熊蟄穴 〈くまあなにちっす〉
イズにヒントを貰って、少し自分の中でぼんやりしていた考えが纏まりつつあった。
俺があいつに出来る精一杯。
あいつを笑顔に出来る精一杯。
それに向けて、動き始めていた。
コータは、俺がコソコソ動いてるのを知っていて、見て見ぬ振りをしてる。
それ絡みの連絡が来て、部屋に戻って電話してたりしても、わざと風呂に行ったりして、何事も無かったようにしてる。
そういう何気ない気遣いみたいなの、コータらしくてたまらない。
喜んでくれるといいな。
ただ、1つだけ気になる事があるとすれば、ナイトだ。
あんなに俺にくっついて、甘えていたナイトが、最近実家に行っても顔すら見せない。
子供だと思っていたナイトも、来年の春には中学生。瑞穂に恋をしてから、身体も心もグッと成長した。
イズとの離婚。コータの引っ越し。否が応にも分かってしまう、俺たちのこと。ましてや、コータは瑞穂の父親だ。ナイトの中で消化しきれないのは、よく分かる。

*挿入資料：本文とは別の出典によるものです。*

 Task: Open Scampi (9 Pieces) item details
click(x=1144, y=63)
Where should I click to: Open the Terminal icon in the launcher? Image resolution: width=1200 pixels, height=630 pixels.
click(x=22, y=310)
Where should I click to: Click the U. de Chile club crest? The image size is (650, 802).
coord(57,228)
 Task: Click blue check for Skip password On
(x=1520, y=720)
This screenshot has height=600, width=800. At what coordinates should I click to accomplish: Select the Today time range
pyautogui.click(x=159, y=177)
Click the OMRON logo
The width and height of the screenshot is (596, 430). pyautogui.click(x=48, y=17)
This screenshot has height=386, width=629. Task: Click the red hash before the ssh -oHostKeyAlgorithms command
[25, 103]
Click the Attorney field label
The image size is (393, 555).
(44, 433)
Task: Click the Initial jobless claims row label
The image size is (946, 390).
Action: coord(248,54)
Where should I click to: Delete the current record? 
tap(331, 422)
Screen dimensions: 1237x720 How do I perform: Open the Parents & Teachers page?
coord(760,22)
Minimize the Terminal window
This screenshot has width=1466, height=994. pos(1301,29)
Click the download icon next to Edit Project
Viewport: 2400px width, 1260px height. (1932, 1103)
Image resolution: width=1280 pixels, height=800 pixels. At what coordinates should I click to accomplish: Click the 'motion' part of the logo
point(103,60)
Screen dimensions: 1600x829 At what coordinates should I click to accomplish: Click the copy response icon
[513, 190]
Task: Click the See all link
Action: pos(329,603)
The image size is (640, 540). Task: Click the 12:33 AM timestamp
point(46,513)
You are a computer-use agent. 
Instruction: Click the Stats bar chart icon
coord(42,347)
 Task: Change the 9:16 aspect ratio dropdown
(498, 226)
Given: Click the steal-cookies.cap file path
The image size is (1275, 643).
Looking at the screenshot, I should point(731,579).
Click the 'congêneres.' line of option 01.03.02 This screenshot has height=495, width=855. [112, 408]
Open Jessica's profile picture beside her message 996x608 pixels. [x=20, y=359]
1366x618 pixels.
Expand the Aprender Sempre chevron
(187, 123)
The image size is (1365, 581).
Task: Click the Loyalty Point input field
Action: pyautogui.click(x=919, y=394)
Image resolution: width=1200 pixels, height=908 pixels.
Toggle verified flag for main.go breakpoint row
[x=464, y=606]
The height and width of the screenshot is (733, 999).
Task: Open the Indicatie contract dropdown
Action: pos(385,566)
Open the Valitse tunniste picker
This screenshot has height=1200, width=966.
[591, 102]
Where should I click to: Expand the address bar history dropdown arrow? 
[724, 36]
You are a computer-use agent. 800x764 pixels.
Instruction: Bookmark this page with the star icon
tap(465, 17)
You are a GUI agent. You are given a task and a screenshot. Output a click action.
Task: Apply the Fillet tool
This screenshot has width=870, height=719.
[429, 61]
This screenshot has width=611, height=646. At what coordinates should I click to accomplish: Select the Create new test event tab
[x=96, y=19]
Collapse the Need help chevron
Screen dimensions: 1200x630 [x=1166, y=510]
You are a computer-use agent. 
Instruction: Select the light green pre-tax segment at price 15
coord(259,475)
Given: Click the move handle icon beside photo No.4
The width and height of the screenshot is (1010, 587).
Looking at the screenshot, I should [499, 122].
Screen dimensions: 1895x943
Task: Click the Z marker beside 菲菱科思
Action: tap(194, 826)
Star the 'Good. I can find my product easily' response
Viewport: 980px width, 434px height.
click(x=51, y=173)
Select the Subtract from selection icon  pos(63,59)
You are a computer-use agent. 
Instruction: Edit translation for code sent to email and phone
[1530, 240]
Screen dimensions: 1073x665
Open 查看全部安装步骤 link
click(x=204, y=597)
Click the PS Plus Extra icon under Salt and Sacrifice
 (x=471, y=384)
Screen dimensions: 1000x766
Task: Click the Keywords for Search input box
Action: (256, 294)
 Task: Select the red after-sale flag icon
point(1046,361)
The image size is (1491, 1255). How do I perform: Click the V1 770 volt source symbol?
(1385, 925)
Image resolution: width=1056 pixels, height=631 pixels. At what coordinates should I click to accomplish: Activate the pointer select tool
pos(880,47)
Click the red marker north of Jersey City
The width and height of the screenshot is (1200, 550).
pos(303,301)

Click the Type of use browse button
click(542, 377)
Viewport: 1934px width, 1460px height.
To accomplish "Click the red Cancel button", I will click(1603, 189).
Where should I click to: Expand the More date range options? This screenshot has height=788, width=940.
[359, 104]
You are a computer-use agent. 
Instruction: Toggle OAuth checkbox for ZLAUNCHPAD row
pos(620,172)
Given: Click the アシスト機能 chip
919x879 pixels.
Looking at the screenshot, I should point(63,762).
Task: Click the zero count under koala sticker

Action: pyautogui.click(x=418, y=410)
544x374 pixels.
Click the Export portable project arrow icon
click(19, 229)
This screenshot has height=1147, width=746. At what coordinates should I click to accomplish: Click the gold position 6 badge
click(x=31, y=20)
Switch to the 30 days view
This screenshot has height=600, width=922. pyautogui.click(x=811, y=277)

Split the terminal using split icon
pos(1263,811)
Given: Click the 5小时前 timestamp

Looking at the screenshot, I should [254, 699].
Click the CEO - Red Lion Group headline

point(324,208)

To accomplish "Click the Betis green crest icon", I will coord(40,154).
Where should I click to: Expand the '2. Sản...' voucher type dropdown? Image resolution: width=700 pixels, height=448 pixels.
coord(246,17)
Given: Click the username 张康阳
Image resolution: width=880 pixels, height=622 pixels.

今はまだ、理解出来なくても当たり前。でもいつかきっと分かってくれる日が来る。そう思ってる。
だけどそれは、少なからず俺の心に影を落としていた。
「今日、ちょっと実家に寄ってから帰るから、鍵忘れないようにね」
朝食の洗い物をしながら、バタバタと出かける準備をしているコータに声をかける。
俺が先に帰ってる安心感で、コータはよく鍵を忘れていく。
「分かった」
玄関で靴を履き始めて、そう返事もしているのに、鍵はテーブルの上にある。
コータがせがむように俺を見る。
「もう」
洗い物を中断して、鍵を取って玄関に向かったところで、差し出した鍵ごと引っぱられ、抱きしめられる。
「最近、玄関まで来てくんないから、確信犯」
コータの言葉が、耳をくすぐる。
確かに、コータが就職してから、朝はお互いに忙しくて、見送りもちゃんと出来ていなかった。
「行ってらっしゃい」
仕返しのように、コータの耳元で言った。
コータの腕が、グッとまた俺を包む。
「電車遅れるって」
力を失った腕が、スルスルと俺の身体を下って離れ、まだ起きたままの前髪をかき分けて、おでこに口づける。
「行ってくる」
残念そうなその声に微笑んで、もう一度
「行ってらっしゃい」
と見送る。
抑えてないと、隠してないと、好きが溢れ出て、俺が俺でなくなるみたいな気がしてしまう。
ごめん、コータ。
本当の俺は、お前が思うほど強くはないんだ。
口づけられたおでこに右手で触れる。
強がってるけど、ホントはもう、お前無しではいられない、ヤワな奴なんだよ俺は。
薄っすらお前も気がついてんだろ、なぁ。
俺が用意してきたリストを見ながら、マチルダさんが呟いた。
「愛だねぇ」
時折、紙越しにこちらを見ては、意味ありげに微笑む。
「こないだナイトがね、コウちゃんに聞いたの。『ほだは小さい頃どんな子だった?』って」
俺は何て答えていいか分からなくて、黙ってその続きを待った。
「コウちゃんが『甘えん坊で、母親から離れない子だった』って答えたら、ナイトびっくりしてた」
もうずーっと昔の話だ。
母ちゃんが大好きで、大好きで、離れたくなかった。
母ちゃんは、いつも甘い香りがして、寝る時はいつも綺麗な声で歌ってくれた。
後から知ったけど、俺の聞いていた子守唄は、親父が母ちゃんに送った曲だったらしい。
母ちゃんは、本当に親父が好きだったんだ。
どんな親父でも、愛してた。
そして、親父を愛していたからこそ、出ていった。
愛が、害にならない為に。
「『それなのに、ここに残った。俺の大切な息子だ』って、ちょっとグッときちゃったよね」
マチルダさんが潤んだ瞳を誤魔化すように、紙で顔を隠した。
「ナイトは、ほだに憧れてた。年の離れた兄ちゃんとして、もう1人の父ちゃんとして、そして友達として。ほんの少しだけ時間ちょうだいよ。あいつ今、マーベルヒーローでも、ウルトラマンでもない、ただの男川島穂高を見つめ直してるとこだから」
そりゃ、親だもんな。気が付くか。
全てを悟ったナイトに、少し冷めた目で見られた時、背中からアイスピックで刺されたみたいに、言葉を失い、動けなかった。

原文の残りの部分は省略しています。